Every service, its own ticket queue. Every queue, a human.
Consumer teams file tickets — LB, FW, DNS, cloud — and each queue lands in the inbox of a different service-owner team. Those SMEs spend most of the time triaging: reading the request, chasing clarifications, figuring out impact, getting approvals. Only at the very end do they push the change — sometimes via an Ansible play they wrote, mostly via clicks and SSH. Average end-to-end: 13.4 days per change. The bespoke automation is just the final 5 minutes.
- One ticket queue per service type — routed to a different SME team
- Most of the 13.4 days is triage: clarifying requirements, approvals, scoping impact
- Ansible plays are the final step, run by the SME at the infra edge — the consumer never touches them
- Skilled engineers, tribal knowledge, no leverage
Watch a file in the cloud team's IaC repo. Fire a pipeline when it changes.
Consumer teams were already committing to a legacy IaC repository owned by the cloud team — that was the incumbent workflow, and we weren't going to replace it. So we shimmed onto the side of it: a pipeline that watched a specific file, and when entries appeared or changed, our automation ran. No API of our own, no footprint inside the other team's repo. Just a tripwire.
- Legacy IaC repo owned by the cloud team — we were a consumer of its events
- One watched file per service — new service meant a new file and a new pipeline
- No control over the file format, review flow, or branch policy of the upstream repo
- Validation and audit bolted on after the fact, not enforced at intake
One IaC repo for load balancers. Four ways in. A bolted-on dashboard to track what happened.

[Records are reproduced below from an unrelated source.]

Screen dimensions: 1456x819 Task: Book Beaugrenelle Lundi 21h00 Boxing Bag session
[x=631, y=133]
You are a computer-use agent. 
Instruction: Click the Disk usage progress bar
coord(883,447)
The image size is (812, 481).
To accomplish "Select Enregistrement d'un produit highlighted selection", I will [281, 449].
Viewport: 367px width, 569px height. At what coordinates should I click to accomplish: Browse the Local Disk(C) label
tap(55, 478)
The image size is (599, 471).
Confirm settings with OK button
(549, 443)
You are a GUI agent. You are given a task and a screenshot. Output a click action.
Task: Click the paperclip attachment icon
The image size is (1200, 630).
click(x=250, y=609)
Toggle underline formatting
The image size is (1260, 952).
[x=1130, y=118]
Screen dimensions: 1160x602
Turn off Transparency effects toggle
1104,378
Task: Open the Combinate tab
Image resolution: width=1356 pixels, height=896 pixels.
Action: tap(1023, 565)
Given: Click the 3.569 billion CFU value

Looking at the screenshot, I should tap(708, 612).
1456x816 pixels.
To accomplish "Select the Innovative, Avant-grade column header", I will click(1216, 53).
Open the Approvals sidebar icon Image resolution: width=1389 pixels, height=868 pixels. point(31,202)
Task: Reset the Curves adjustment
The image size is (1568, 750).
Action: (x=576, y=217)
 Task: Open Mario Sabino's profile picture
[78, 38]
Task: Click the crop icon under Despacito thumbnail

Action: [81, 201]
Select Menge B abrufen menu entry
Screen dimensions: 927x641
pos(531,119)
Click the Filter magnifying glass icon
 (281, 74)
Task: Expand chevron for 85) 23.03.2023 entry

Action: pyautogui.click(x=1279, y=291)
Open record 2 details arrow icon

All of this was just for the F5 / load-balancer use case. We built our own IaC repo for it and let everything flow in. The problem: each consumer wanted a different front door, and we kept agreeing. The Phase-2 shim stayed. Two bespoke microservices with their own APIs got added. One of those microservices was only ever called by a CLI deployment tool owned by a software-engineering team. And because none of those paths could tell a customer whether their request had landed, we built a DB-backed dashboard just to expose request status. Every piece worked. None of them agreed on anything. And every other service (FW, DNS, …) was still going through SMEs or the legacy shim — unsolved.
- Path 1: GitLab pipeline from the legacy cloud-team IaC repo (Phase 2, still running — also doing cloud FW rules)
- Path 2: Bespoke microservice A — its own API, its own schema
- Path 3: Bespoke microservice B — API only ever called by one team's CLI deployment tool
- Bolt-on: DB-backed customer dashboard so consumers could track whether their request had completed — because none of the intake paths carried state back
The interface is the product. Standardise that. Keep the bespoke backend.
The pattern across three bespoke attempts was the same: consumer → declarative request → validation → execution against existing tooling. The bespoke bit was always just the last step. NetOrca standardises everything up to it — one schema language, one API, one state machine, one audit trail — and lets every team plug their existing automations into the "execute" step.
- Schema-first declarative intent — owned by the consumer team
- Validation, approvals, audit — enforced once
- Execute step plugs into the Ansible / Terraform / vendor API you already have
- Onboarding a new team or service is configuration, not code
Engineering now runs like an internal SaaS. Not a ticket queue.
The automation team's role changed. They don't build one-offs any more. They build services — each with a schema, an SLO, a set of consumer teams, a roadmap. The dashboard replaced the inbox.